De vrouw schuift met een driftige zwaai haar boek aan de kant. Kitty geeft een hand.
“Ik kom even bij u zitten,” zegt Kitty.
De vrouw pakt beide handen van Kitty. “Het is zó koud!” zegt ze.
Kitty en de vrouw zitten een poos met verstrengelde handen en dan zegt de vrouw: “speel je ook?”
“Tuurlijk,” zegt Kitty en speelt met de ukelele een lied dat de vrouw meezingt.
De vrouw glimlacht. “Ik wil weg. Kan ik met jou mee?”
“Ik kom straks weer,” zegt Kitty. “Jij mag op mijn konijn passen.”
Kitty gaat de kamer van een vrouw in.
“Wat kom je doen?” zegt ze streng.
Kitty pakt een doek. “Ik kom het één en ander oppoetsen.” Kitty poets voorzichtig over de randjes van de meubels.
“Jij bent geen poetsvrouw,” zegt de vrouw. “Je maakt er een bende van! Wat ben je ècht?”
“Ik ben een clown,” zegt Kitty, “en ik maak muziek voor oude en zieke mensen.”
“Aha,” zegt de vrouw. “Ik ben niet ziek”.
“En te jong,” zegt Kitty.
De vrouw grinnikt. “Ik ben al héél oud,” zegt ze en geeft Kitty een chocolaatje voor onderweg.
Kitty gaat het konijn halen.
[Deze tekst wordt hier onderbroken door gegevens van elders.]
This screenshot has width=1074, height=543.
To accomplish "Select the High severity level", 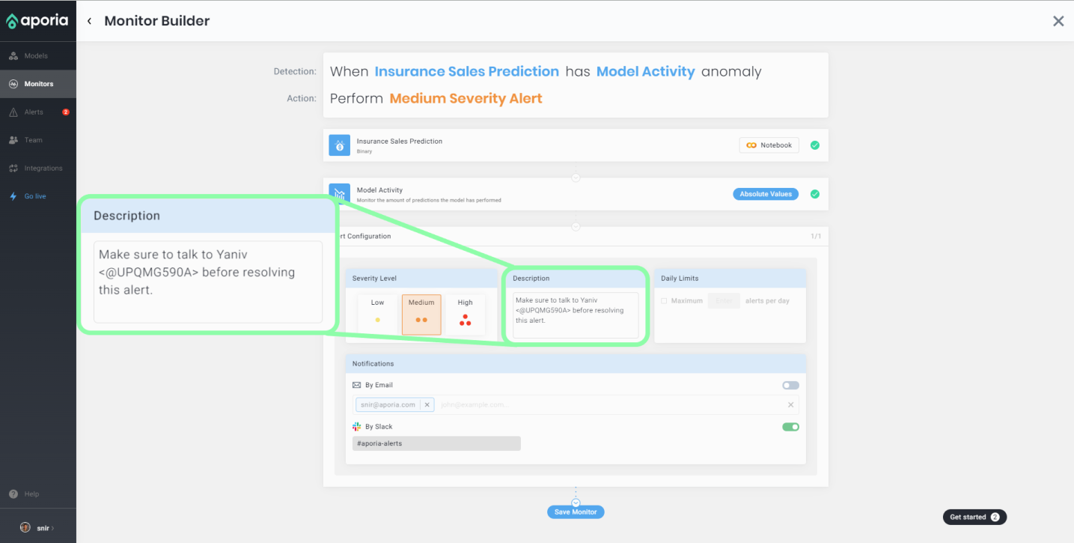I will click(466, 313).
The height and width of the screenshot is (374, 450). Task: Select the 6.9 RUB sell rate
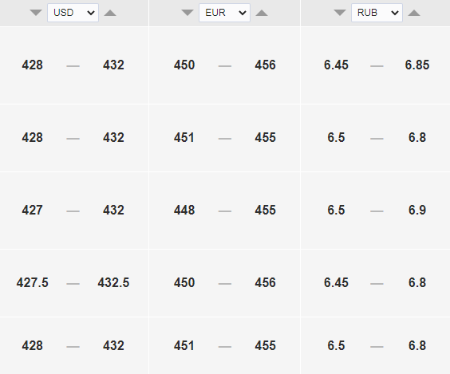(417, 210)
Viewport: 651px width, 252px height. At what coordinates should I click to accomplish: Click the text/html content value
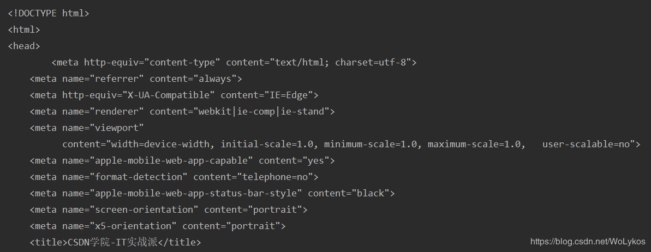[x=300, y=63]
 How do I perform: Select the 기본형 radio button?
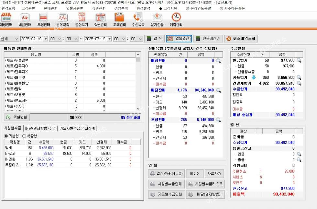[x=6, y=136]
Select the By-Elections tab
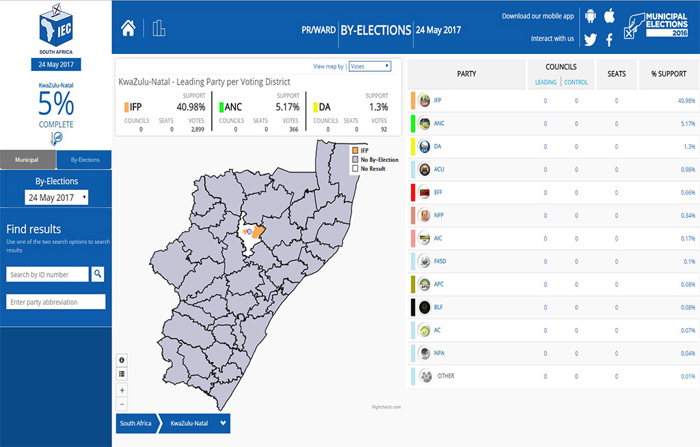This screenshot has height=447, width=700. click(x=84, y=160)
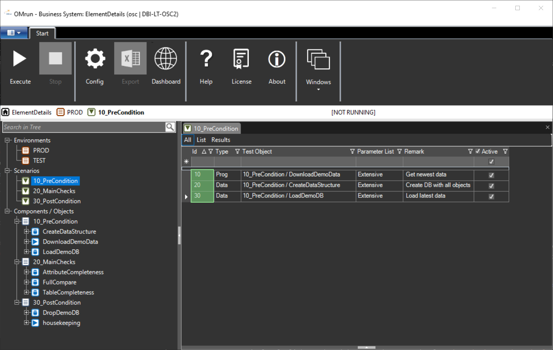Screen dimensions: 553x350
Task: Click the search magnifier in tree panel
Action: [x=170, y=127]
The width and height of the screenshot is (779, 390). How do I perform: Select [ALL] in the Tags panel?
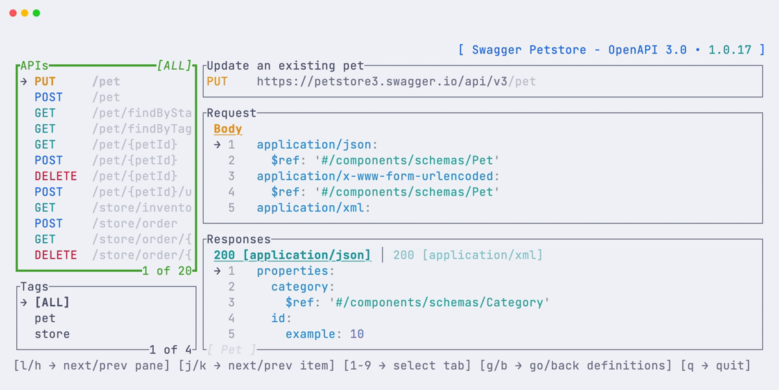(x=51, y=302)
Het ligt in de armen van de vrouw.
“Zo klein en zó lief,” zegt de vrouw als Kitty vraagt hoe het was.
“Nu moet ‘ie maar naar bed,” zegt Kitty.
“Ga je dan mee naar zondagsschool?” vraagt de vrouw. “Daar vliegt de tijd.”
“Wat doen we daar voor leuks?” vraagt Kitty.
“Zingen,” zegt de vrouw. “Alleen doe ik dat niet. Het moet met anderen.”
“Leuk!” zegt Kitty. “En nu gaat de kleine slapen.”
“Geef ‘m maar een extra deken,” zegt de vrouw. “Het is zó koud!”
Koud
Bladwijzer de permalink.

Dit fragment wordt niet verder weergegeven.